Leitsatz (amtlich)
Zur Zustellung eines Vollstreckungsbescheids an einen sich in Haft befindenden Beklagten und zu den Voraussetzungen, unter denen einem solchen Beklagten Wiedereinsetzung in die Einspruchsfrist zu gewähren ist.
Normenkette
ZPO § 178 Abs. 1 Ziff. 3, §§ 233-234, 236
Verfahrensgang
LG Stuttgart (Aktenzeichen 18 O 46/12) |
Tenor
Der Antrag des Beklagten, ihm Prozesskostenhilfe zur Durchführung des Berufungsverfahrens zu gewähren, wird zurückgewiesen.
Gründe
Der derzeit inhaftierte Beklagte begehrt Prozesskostenhilfe für die Durchführung des Berufungsverfahrens gegen das Urteil des LG, mit dem es den Einspruch des Beklagten gegen einen gegen ihn ergangenen Vollstreckungsbescheid als unzulässig verworfen hat. Prozesskostenhilfe kann jedoch jedenfalls deshalb nicht gewährt werden, weil die beabsichtigte Rechtsverteidigung des Beklagten keine hinreichende Aussicht auf Erfolg bietet.
I. Der Vollstreckungsbescheid des AG Stuttgart (Geschäftsnummer 11-9121775-001N) vom 12.8.2011 ist am 19.8.2011 einem zum Empfang berechtigten Vertreter des Leiters der Justizvollzugsanstalt, in der der Beklagte inhaftiert war und ist, übergeben worden. Der Beklagte hat mit am 19.1.2012 bei Gericht eingegangenem Schreiben vom 5.1.2012 Einspruch eingelegt.

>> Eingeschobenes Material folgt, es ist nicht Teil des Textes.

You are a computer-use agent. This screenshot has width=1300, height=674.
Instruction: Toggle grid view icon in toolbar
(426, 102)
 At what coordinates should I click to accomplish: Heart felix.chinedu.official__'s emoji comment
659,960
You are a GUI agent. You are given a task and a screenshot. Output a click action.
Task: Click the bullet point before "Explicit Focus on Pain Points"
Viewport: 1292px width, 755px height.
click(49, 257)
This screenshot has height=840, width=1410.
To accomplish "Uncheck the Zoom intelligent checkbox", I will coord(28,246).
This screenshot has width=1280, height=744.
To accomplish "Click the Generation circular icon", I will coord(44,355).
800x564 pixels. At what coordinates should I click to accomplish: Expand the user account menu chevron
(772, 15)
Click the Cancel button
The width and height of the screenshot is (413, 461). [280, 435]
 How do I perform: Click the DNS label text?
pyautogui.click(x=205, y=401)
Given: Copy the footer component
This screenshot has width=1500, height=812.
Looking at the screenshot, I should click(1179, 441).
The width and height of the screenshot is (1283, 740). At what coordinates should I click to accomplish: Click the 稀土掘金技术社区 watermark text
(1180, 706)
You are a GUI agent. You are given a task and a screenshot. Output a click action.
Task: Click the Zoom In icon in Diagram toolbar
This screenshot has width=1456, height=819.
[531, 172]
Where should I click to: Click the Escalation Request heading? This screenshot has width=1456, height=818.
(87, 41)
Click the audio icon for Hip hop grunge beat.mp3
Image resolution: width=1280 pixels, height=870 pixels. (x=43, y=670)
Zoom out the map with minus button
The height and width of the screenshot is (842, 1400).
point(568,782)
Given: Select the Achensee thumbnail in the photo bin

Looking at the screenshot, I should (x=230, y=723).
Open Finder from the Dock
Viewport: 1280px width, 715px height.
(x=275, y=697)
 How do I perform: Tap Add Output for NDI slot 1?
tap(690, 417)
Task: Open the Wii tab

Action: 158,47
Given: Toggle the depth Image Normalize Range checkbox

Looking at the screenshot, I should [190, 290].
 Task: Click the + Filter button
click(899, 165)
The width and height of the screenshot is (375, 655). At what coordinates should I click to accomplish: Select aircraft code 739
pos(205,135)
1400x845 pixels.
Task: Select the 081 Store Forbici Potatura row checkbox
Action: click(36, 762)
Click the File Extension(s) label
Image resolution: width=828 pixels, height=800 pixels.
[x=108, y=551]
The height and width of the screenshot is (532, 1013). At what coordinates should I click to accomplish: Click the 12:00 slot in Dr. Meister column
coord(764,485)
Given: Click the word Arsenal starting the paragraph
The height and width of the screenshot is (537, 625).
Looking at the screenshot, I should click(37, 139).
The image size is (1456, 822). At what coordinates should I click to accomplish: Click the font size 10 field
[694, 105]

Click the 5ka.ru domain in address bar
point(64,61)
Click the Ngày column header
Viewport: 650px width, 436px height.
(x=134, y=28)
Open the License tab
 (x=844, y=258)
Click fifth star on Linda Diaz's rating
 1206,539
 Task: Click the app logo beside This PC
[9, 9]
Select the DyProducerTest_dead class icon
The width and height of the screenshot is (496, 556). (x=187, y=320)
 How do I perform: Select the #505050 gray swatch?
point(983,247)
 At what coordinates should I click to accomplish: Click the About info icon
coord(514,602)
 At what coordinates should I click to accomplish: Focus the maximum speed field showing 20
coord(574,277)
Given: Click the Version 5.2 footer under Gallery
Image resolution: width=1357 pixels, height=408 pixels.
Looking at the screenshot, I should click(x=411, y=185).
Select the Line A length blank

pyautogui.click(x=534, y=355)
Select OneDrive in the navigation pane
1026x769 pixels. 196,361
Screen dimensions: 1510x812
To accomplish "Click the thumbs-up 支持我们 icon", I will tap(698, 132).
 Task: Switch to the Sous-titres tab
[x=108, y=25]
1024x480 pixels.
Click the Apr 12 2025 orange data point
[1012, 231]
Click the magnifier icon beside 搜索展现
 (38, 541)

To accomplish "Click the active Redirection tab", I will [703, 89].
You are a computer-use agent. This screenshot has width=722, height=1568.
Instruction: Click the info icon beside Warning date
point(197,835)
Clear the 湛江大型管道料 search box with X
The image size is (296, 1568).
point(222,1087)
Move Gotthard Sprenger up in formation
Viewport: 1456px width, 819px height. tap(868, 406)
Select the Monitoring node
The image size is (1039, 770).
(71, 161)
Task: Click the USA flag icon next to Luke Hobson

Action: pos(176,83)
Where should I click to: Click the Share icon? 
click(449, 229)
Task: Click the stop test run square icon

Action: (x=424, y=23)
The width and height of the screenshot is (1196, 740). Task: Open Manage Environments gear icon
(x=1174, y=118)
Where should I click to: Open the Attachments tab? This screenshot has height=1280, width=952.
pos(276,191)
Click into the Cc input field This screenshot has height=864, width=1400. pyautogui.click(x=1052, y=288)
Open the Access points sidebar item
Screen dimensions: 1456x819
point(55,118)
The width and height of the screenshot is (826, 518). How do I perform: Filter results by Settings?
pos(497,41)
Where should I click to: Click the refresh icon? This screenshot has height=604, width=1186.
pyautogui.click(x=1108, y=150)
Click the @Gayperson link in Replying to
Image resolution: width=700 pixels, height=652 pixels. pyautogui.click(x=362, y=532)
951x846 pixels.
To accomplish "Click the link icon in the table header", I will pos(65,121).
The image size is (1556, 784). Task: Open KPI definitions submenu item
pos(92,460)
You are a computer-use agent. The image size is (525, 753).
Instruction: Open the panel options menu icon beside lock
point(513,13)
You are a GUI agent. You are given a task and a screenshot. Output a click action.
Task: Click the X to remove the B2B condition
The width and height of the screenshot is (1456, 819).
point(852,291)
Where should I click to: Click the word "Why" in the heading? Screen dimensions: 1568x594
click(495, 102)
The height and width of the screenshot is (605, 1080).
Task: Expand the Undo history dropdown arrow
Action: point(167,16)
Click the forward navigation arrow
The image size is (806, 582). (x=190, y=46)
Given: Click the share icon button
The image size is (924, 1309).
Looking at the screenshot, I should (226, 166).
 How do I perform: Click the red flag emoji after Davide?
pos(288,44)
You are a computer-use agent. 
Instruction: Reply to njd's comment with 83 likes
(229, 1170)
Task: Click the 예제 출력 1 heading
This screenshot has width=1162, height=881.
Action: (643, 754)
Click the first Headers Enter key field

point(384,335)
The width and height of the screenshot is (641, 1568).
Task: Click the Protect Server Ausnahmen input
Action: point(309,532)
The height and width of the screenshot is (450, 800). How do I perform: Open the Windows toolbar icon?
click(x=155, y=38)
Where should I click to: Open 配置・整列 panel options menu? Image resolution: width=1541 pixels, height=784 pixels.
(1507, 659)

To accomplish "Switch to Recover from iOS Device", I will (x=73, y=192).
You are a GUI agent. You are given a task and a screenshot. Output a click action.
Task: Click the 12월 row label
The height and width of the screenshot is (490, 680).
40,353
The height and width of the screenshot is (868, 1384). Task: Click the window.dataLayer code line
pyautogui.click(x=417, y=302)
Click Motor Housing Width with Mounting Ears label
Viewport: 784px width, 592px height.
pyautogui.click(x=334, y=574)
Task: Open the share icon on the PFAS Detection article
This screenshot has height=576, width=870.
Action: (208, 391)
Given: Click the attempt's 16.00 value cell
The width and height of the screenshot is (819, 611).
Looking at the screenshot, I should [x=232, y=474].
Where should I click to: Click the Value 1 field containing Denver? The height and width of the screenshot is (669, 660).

Nachdem das LG, an das das Mahngericht die Sache abgegeben hatte, den Beklagten auf die Versäumung der Einspruchsfrist hingewiesen hatte, teilte dieser mit am 21.2.2012 bei Gericht eingegangenem Schreiben vom 13.2.2012 mit, er könne eine vierzehntägige Frist wegen der in seinem Fall stattfindenden Briefkontrolle der Strafverfolgungsbehörden nicht einhalten; er könne nicht angeben, wann er den Vollstreckungsbescheid erhalten habe; die Einhaltung der Frist sei aber ohnehin "nicht machbar" gewesen, er sei damals noch der Meinung gewesen, dass ein verspäteter Einspruch, auch wenn die Frist auch nur um einen Tag versäumt sei, nicht mehr beachtet würde, erst im Januar 2012 sei er eines Besseren belehrt worden.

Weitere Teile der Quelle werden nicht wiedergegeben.